(Screenshot grounding data)
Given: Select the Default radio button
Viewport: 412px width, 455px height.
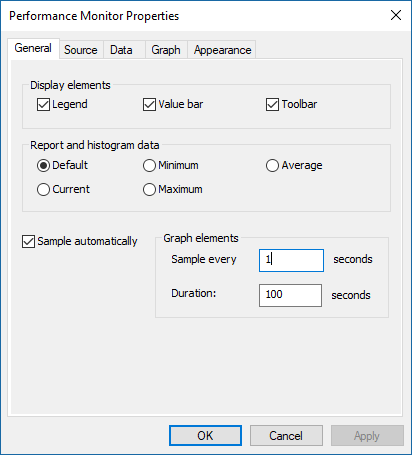Looking at the screenshot, I should point(43,165).
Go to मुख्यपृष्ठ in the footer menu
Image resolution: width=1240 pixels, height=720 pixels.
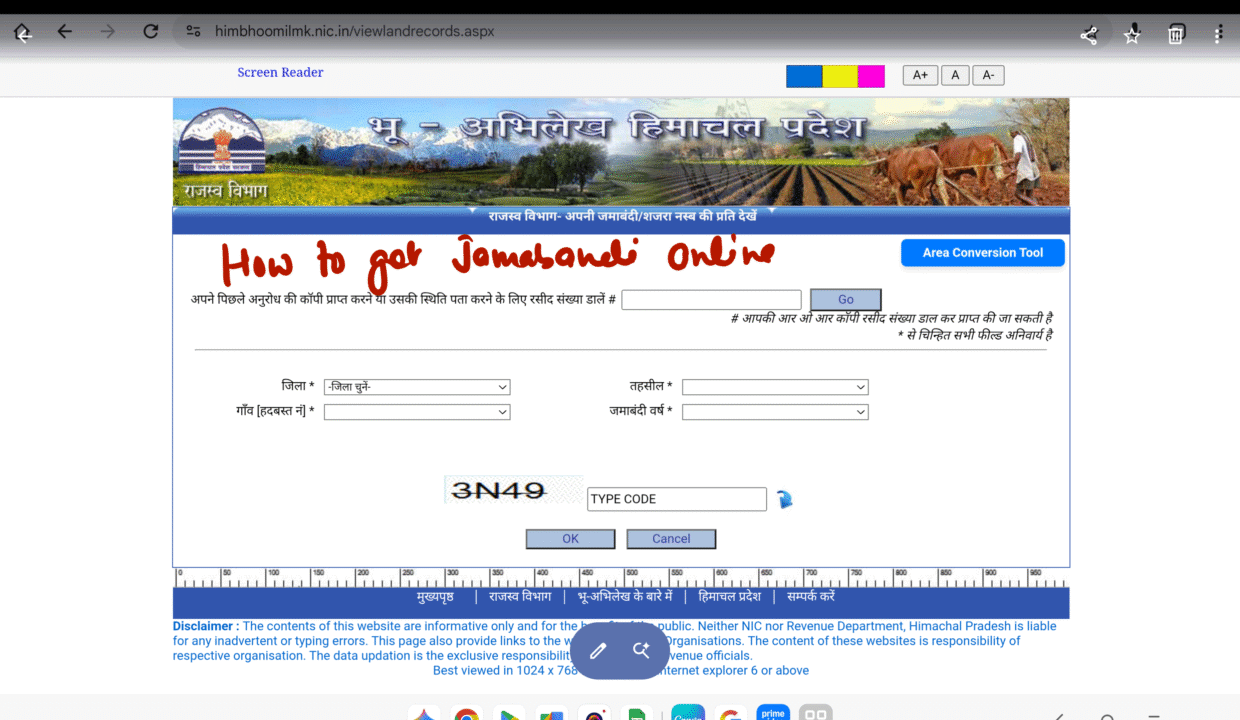(435, 596)
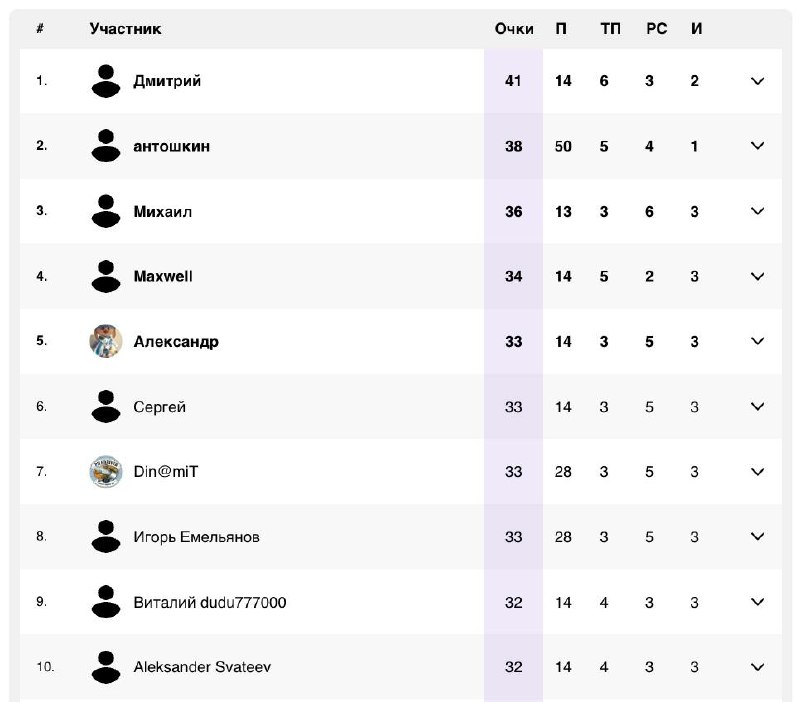Expand антошкин's row with the chevron
Screen dimensions: 800x702
pos(758,146)
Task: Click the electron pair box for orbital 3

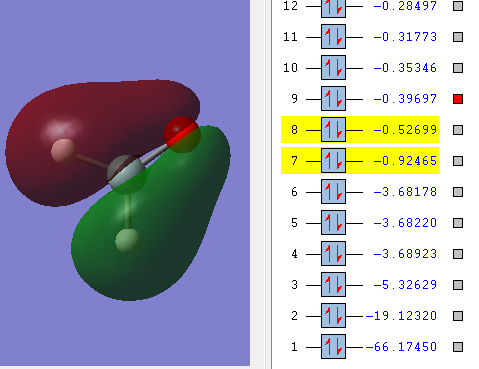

→ **WORK ORDER**: Reproduce all entries above exactly, minus the images.

→ **TASK SOLUTION**:
Given: Select the Default radio button
Viewport: 412px width, 455px height.
Looking at the screenshot, I should point(43,165).
Go to मुख्यपृष्ठ in the footer menu
Image resolution: width=1240 pixels, height=720 pixels.
(435, 596)
Expand антошкин's row with the chevron
Screen dimensions: 800x702
pos(758,146)
Task: Click the electron pair box for orbital 3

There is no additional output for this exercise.